Mitochondrially Mediated Integrin αIIbβ3 Protein Inactivation Limits Thrombus Growth

When platelets are strongly stimulated, a procoagulant platelet subpopulation is formed that is characterized by phosphatidylserine (PS) exposure and epitope modulation of integrin α_IIbβ₃ or a loss of binding of activation-dependent antibodies. Mitochondrial permeability transition pore (mPTP) formation, which is essential for the formation of procoagulant platelets, is impaired in the absence of cyclophilin D (CypD). Here we investigate the mechanisms responsible for these procoagulant platelet-associated changes in integrin α_IIbβ₃ and the physiologic role of procoagulant platelet formation in the regulation of platelet aggregation. Among strongly stimulated adherent platelets, integrin α_IIbβ₃ epitope changes, mPTP formation, PS exposure, and platelet rounding were closely associated. Furthermore, platelet mPTP formation resulted in a decreased ability to recruit additional platelets.
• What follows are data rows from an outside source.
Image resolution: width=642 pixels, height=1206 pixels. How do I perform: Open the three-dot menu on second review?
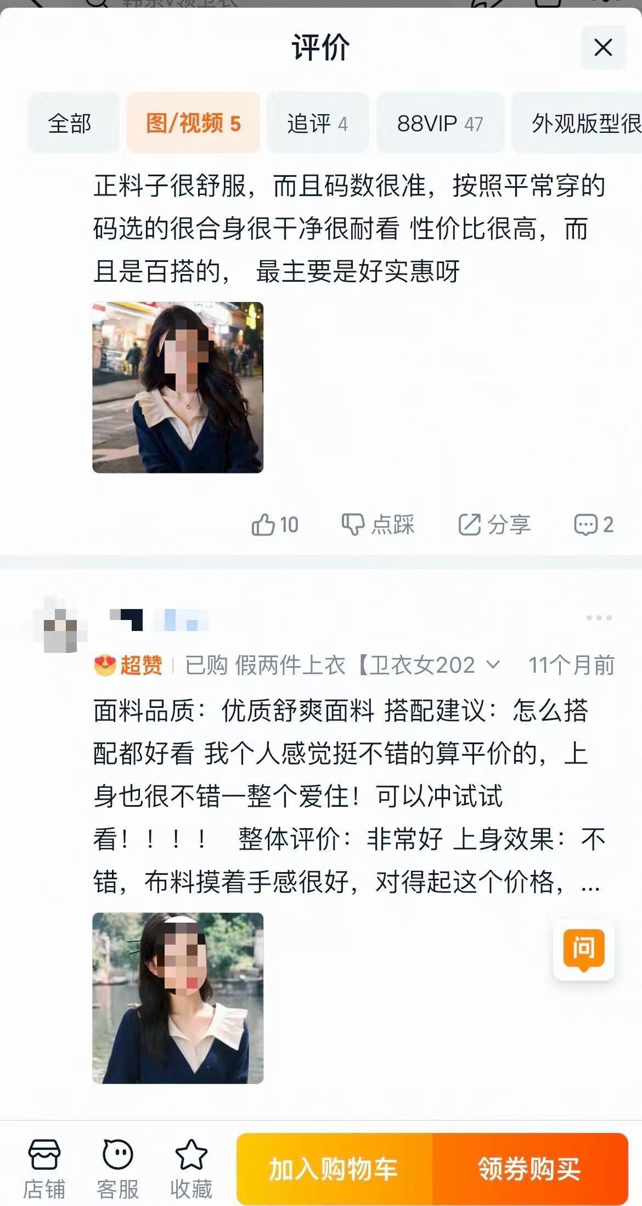[x=599, y=618]
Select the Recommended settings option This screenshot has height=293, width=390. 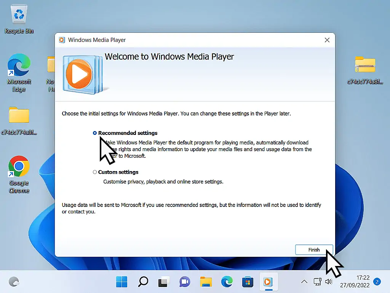click(x=94, y=133)

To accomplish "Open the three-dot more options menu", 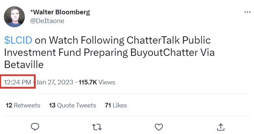I will click(x=247, y=12).
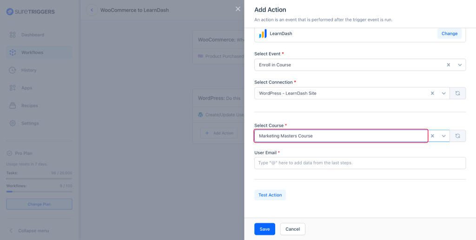Click the User Email input field
This screenshot has width=476, height=240.
pos(360,163)
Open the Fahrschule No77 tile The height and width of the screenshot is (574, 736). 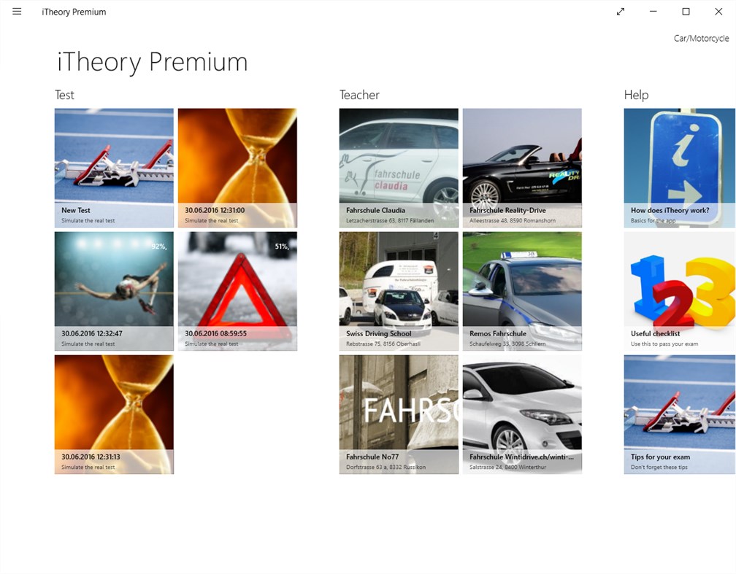(399, 414)
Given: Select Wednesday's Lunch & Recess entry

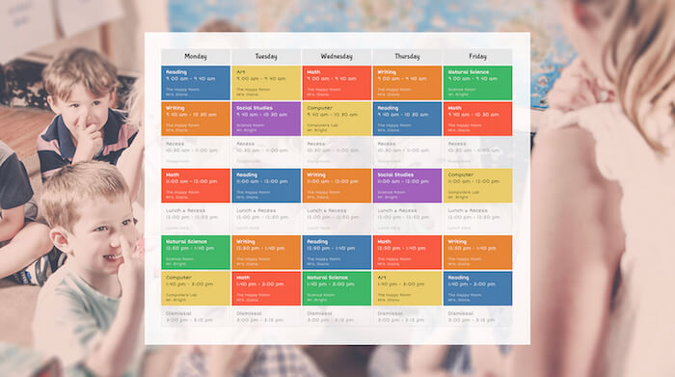Looking at the screenshot, I should pos(337,219).
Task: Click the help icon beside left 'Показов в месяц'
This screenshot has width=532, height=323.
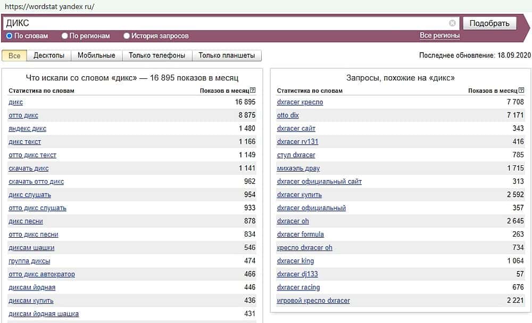Action: (253, 91)
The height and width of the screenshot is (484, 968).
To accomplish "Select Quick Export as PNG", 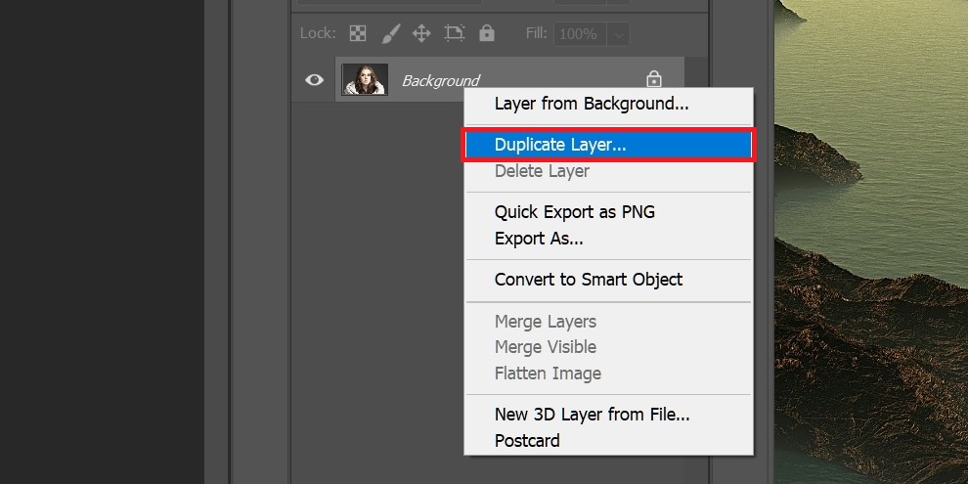I will click(x=574, y=212).
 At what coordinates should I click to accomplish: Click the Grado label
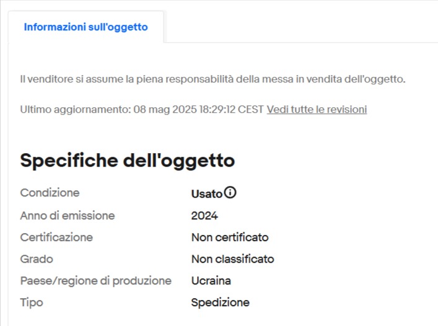tap(37, 259)
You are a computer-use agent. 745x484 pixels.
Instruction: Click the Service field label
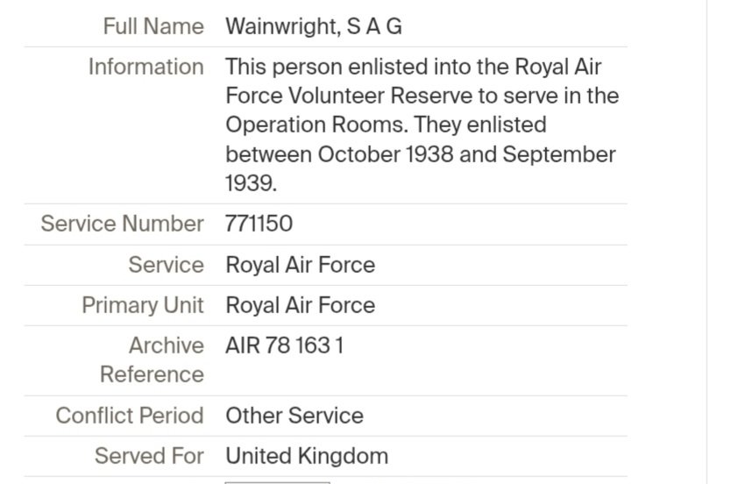click(166, 265)
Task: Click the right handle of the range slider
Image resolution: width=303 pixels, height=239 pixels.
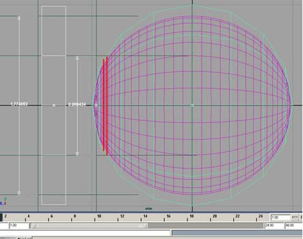Action: pyautogui.click(x=144, y=225)
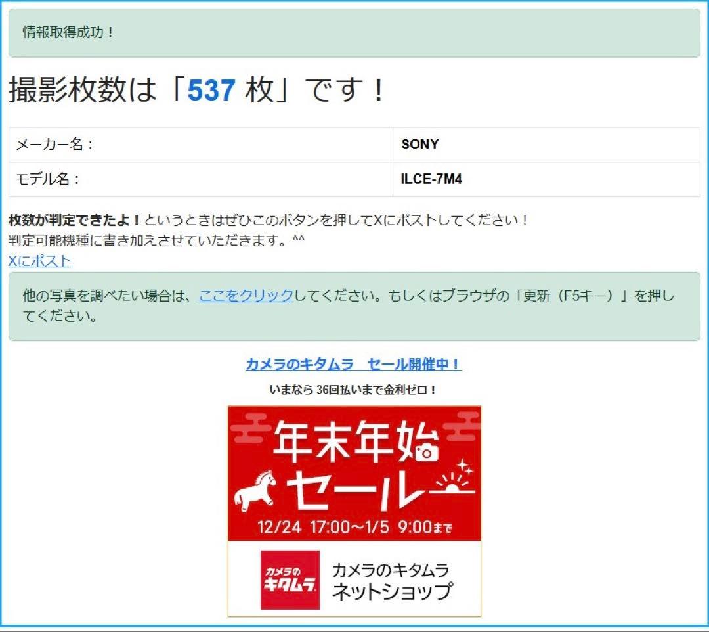Click the cloud ornament at the banner top-left
This screenshot has width=709, height=632.
pos(251,429)
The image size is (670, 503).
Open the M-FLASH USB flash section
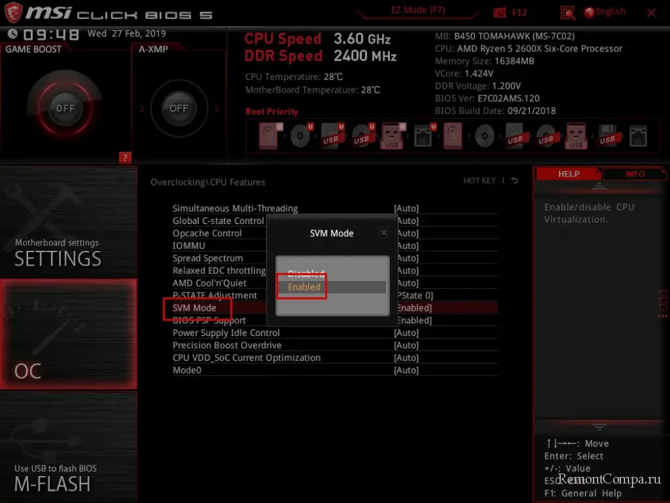[x=68, y=446]
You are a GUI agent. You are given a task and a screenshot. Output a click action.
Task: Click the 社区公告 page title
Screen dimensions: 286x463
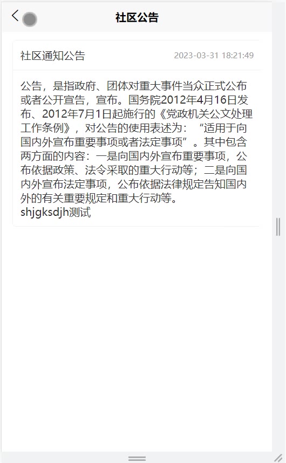coord(137,17)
In the absence of CypD, integrin α_IIbβ₃ function was accentuated in both static and flow conditions, and, in vivo, a prothrombotic phenotype occurred in mice with a platelet-specific deficiency of CypD. CypD-dependent proteolytic events, including cleavage of the integrin β₃ cytoplasmic domain, coincided closely with integrin α_IIbβ₃ inactivation. Calpain inhibition blocked integrin β₃ cleavage and inactivation but not mPTP formation or PS exposure, indicating that integrin inactivation and PS exposure are mediated by distinct pathways subsequent to mPTP formation. mPTP-dependent alkalinization occurred in procoagulant platelets, suggesting a possible alternative mechanism for enhancement of calpain activity in procoagulant platelets. Together, these results indicate that, in strongly stimulated platelets, mPTP formation initiates the calpain-dependent cleavage of integrin β₃ and associated regulatory proteins, resulting in integrin α_IIbβ₃ inactivation, and demonstrate a novel CypD-dependent negative feedback mechanism that limits platelet aggregation and thrombotic occlusion.